California Republicans need to accept the fact they aren't going to win white suburbanites by Reagan-era margins anymore, so its silly to simp excessively for suburban white women wine moms, a large portion of whom have wholeheartedly bought into what Wesley Yang calls the Successor Ideology as of late with the same sense of moral panic that their Eighties predecessors fell for Satanic scares. After all, the California Democrats are very much the party of the suburban wine mom nowadays. Therefore, CA Republicans will have to make up support elsewhere, especially with working-class Asians and Latinos. This means embracing a sort of "radical centrist" ideology rather than either warmed over Reaganism (even in its faux-proletarian "Trumpist" guise) or the "fiskhully conservative, soshully librul" panacea of the pundit midwits.

Entries:

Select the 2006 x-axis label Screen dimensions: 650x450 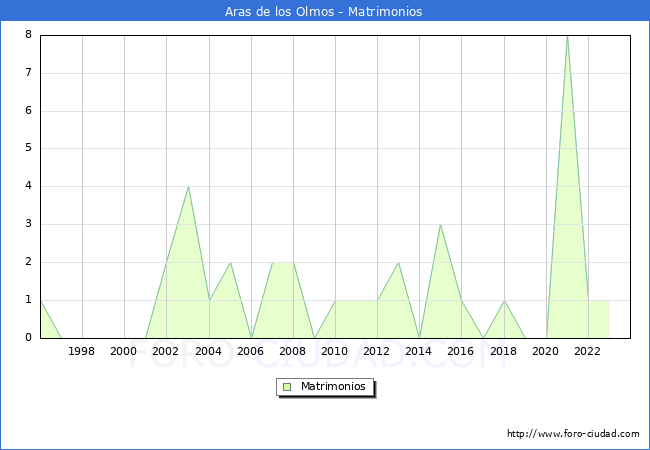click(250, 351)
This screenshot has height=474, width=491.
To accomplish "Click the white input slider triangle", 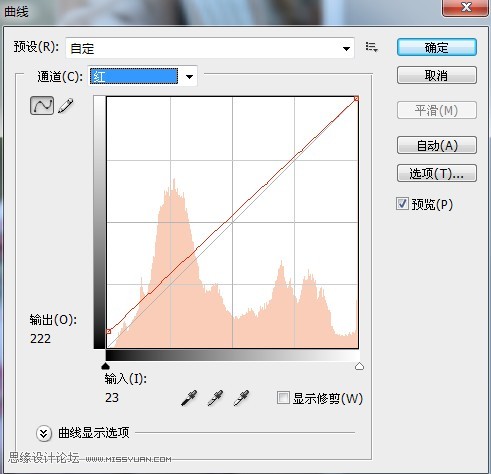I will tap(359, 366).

* * *

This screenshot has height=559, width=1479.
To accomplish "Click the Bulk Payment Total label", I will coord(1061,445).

* * *

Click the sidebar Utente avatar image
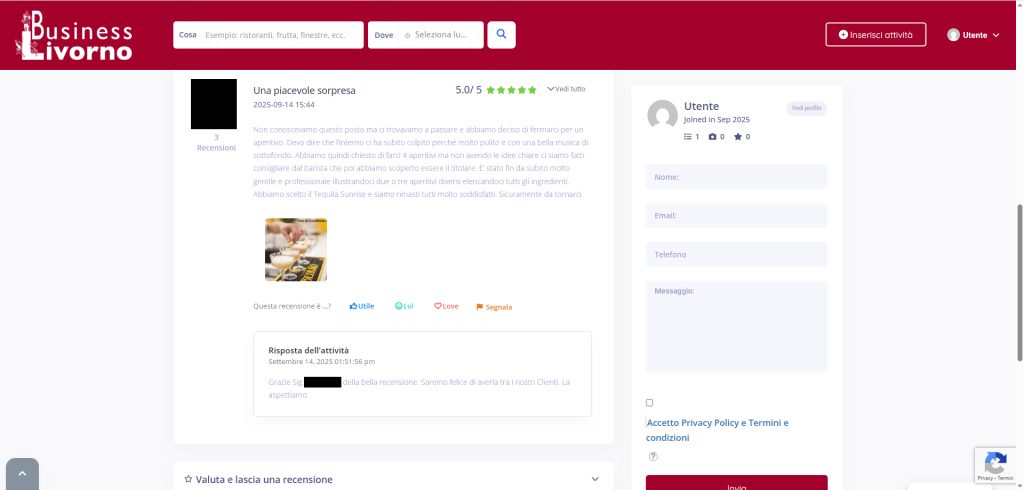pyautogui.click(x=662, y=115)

What is required:
According to the passage on California Republicans, with which groups in particular must the party make up support? Use only the passage on California Republicans, not the items.

Correct answer:
Working-class Asians and Latinos.